Muhtemelen 868 (1463-64) yılında Denizli’nin Sarı Mahmudlu köyünde (bugün Buldan kazasına bağlı Akçaköy) dünyaya geldi. Bazı kaynaklarda Uşak veya Manisa’da doğduğunun belirtilmesi (Yûsuf b. Ya‘kūb, s. 46; Hüseyin Vassâf, III, 268) adı geçen köyün bu şehirlerin sınırlarına yakınlığı sebebiyle olmalıdır. Asıl adı Mûsâ, künyesi Ebü’t-Takī, lakabı Merkez Muslihuddin’dir. Merkez Efendi veya Merkez Halîfe diye tanınır. Babasının adı Mustafa, dedesinin adı Kılıç Bey’dir. Taşköprizâde, muhtemelen babasıyla karıştırdığı için adını Muslihuddin Mustafa şeklinde kaydetmiştir.

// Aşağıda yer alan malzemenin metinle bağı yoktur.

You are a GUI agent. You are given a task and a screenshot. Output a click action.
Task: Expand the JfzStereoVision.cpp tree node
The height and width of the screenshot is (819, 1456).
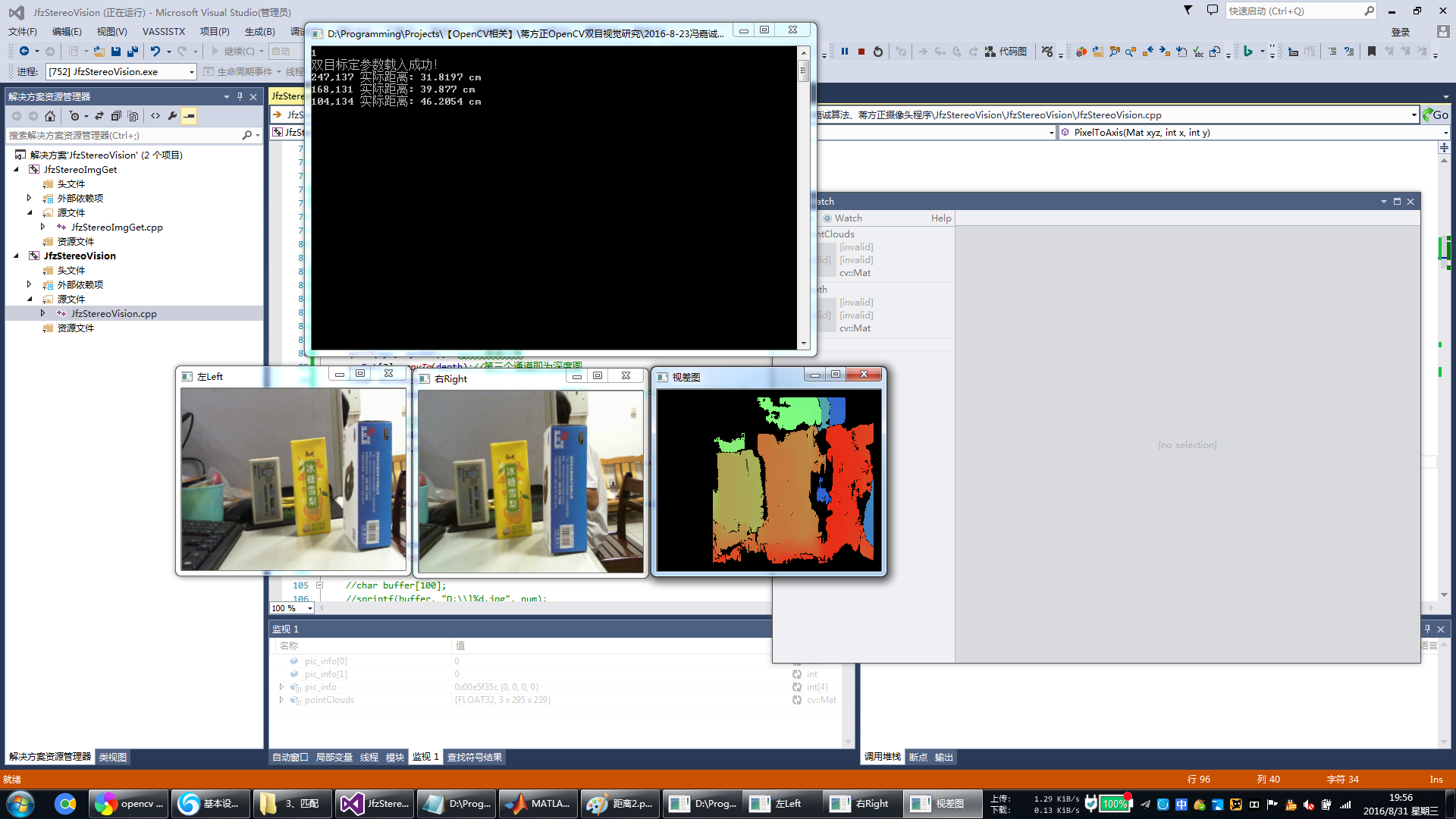pyautogui.click(x=42, y=313)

Soyundan gelen Nurullah Kılıç’ın derlediği, babadan oğula intikal eden kaynakları değerlendiren M. Asım Çalıkoğlu, Merkez Efendi’nin ilk eğitimini memleketinde aldıktan sonra 883’te (1478) Bursa’ya giderek on beş yıl süren bir tahsilin ardından icâzet alıp 898’de (1493) İstanbul’a gittiğini söyler (Sünbül Efendi ve Merkez Efendi’nin Resimli Hayatı ve Hüviyetleri, s. 32). Kaynaklar onun hocasının kimliği konusunda ihtilâf etmiştir. Taşköprizâde, Hızır Bey’in oğlu Ahmed Paşa’dan okuduğunu söylerken (eş-Şeḳāʾiḳ, s. 541) Halvetî-Sünbülî şeyhlerinden Yûsuf b. Ya‘kūb onun Veliyyüddin oğlu Ahmed Paşa’ya Bursa’da, Hulvî de İstanbul’da dânişmend olduğunu belirtmektedir (Menâkıb-ı Şerîf, s. 47; Lemezât-ı Hulviyye, vr. 220a). Merkez Efendi’nin Bursa’da bulunduğu tarihlerde Veliyyüddin oğlu Ahmed Paşa’nın bu şehirde müderris değil sancak beyi olarak görev yaptığı, Merkez Efendi İstanbul’a gittiğinde ise adı geçenin İstanbul’da olmadığı bilindiğine göre (DİA, II, 111) Taşköprizâde’nin verdiği bilgi daha doğrudur. 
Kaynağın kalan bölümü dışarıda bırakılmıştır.